Qi, Yingxia, Ota, Masahiro, Zhang, Hua
Energy conversion and management 2011 v.52 no.7 pp. 2682-2687
cages, carbon dioxide, crystals, dissociation, gases, hydrogen bonding, melting, methane, models, molecular dynamics, spectroscopy
Molecular dynamics simulations are used to study the mechanism of guest replacement of CH₄ hydrate with CO₂. The well-known OPLS-AA and TIP4P potential models are used for the interactions between guest–guest and water–water species, respectively. The simulations are performed on a combination of 4×4×4 unit cell replica of fully-occupied structure I hydrate and CO₂ gas phase. The simulation results confirm that CH₄ is released from its hydrate and enter into the gas phase by the replacement with CO₂, which has been testified by in situ Raman spectroscopic experiments. Without the hydrate dissociation, CH₄ molecules are difficult to run out of while CO₂ to penetrate into the interior cages of the hydrate block because of the barrier of the cage walls constructed by hydrogen-bonding network of water. It is conjectured that the replacements of CH₄ hydrate with CO₂ will spend long time without the dissociation, or at least slightly melting of the hydrate crystals once time. The replacement process may be divided into three steps: the cages are broken firstly, then CH₄ molecules run out of the cages and meanwhile CO₂ molecules enter into the void cages and occupy them in stead.

################

# [Work to complete]
1 - For the hydrate abstract, say whether each statement agrees with it, answering yes or no and quoting the words that decide it: (a) water–water interactions are modeled with the TIP4P potential; (b) the simulations use a 3×3×3 unit cell replica; (c) in the proposed process, CO₂ molecules enter the cages before the cages are broken.
2 - Summarize the hydrate abstract in two sentences.
3 - According to the hydrate abstract, why is it difficult for CH₄ to leave and for CO₂ to enter the interior cages when the hydrate does not dissociate? Answer in one or two sentences.
The lines after this point come from a separate source and are unrelated to the hydrate abstract.

# [Given data]
################

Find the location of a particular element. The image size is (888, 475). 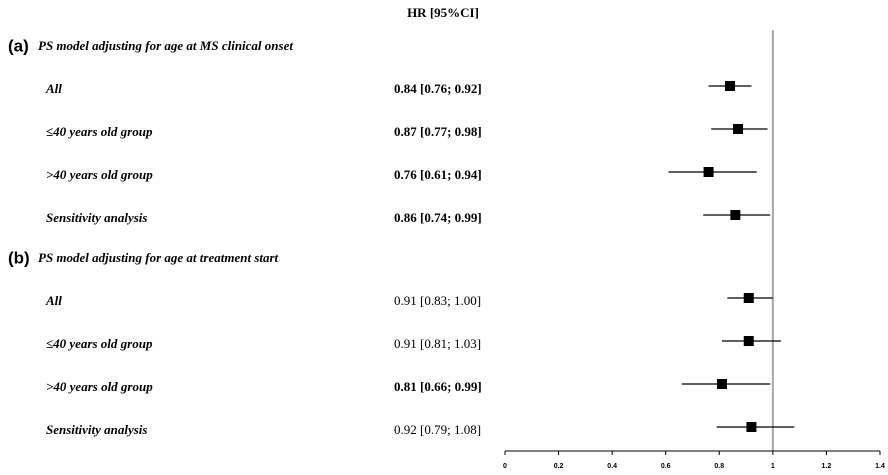

x-tick-label: 0 is located at coordinates (505, 466).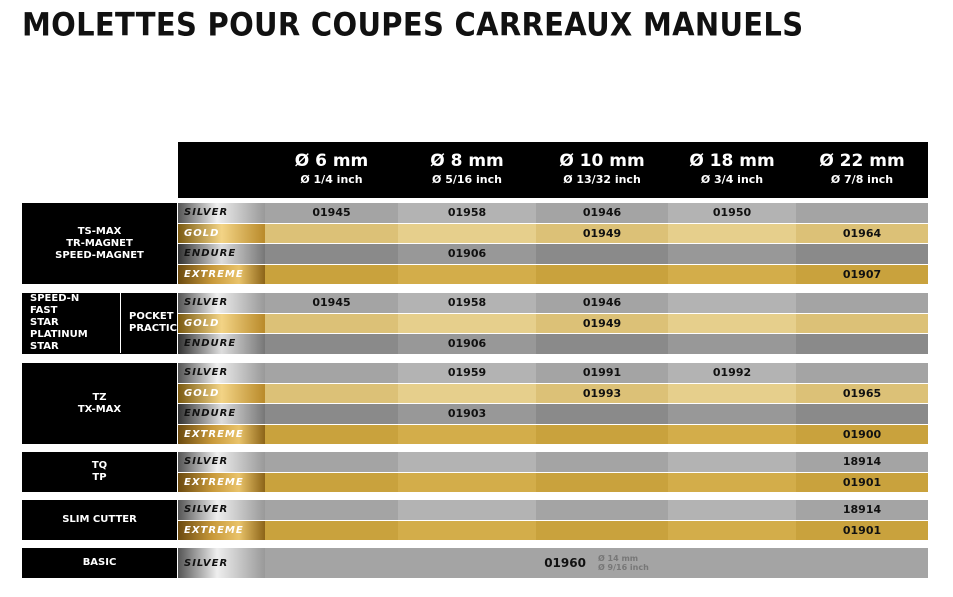  I want to click on model-label: TQ TP, so click(100, 472). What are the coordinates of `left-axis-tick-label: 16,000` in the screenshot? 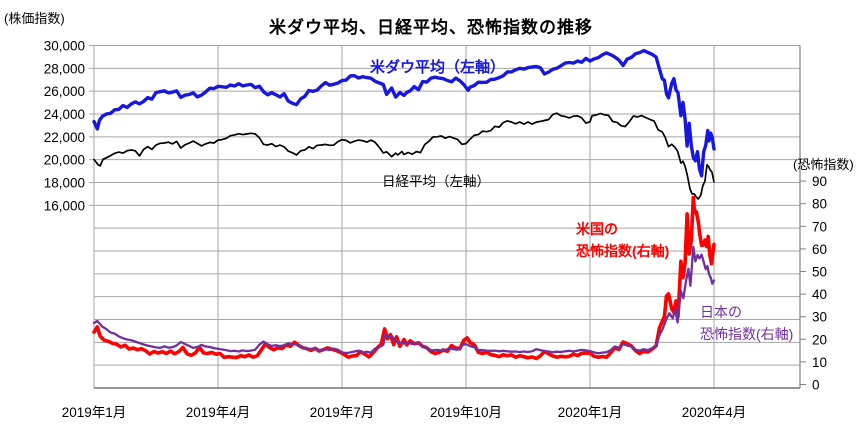 It's located at (64, 206).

################

# [Answers to the tasks]
1 -
(a) Yes: "The well-known OPLS-AA and TIP4P potential models are used for the interactions between guest–guest and water–water species, respectively."
(b) No: "a combination of 4×4×4 unit cell replica of fully-occupied structure I hydrate and CO₂ gas phase."
(c) No: "the cages are broken firstly, then CH₄ molecules run out of the cages and meanwhile CO₂ molecules enter into the void cages."

2 - Molecular dynamics simulations confirm that CO₂ can replace CH₄ in its hydrate, releasing CH₄ into the gas phase, a result also testified by in situ Raman spectroscopic experiments. Because the hydrogen-bonded cage walls form a barrier, the replacement is conjectured to take a long time without at least slight melting of the hydrate, and the process may be divided into three steps: the cages break, CH₄ escapes, and CO₂ enters and occupies the empty cages.

3 - The cage walls act as a barrier. These walls are constructed by the hydrogen-bonding network of water, which keeps CH₄ from running out and CO₂ from penetrating into the interior cages.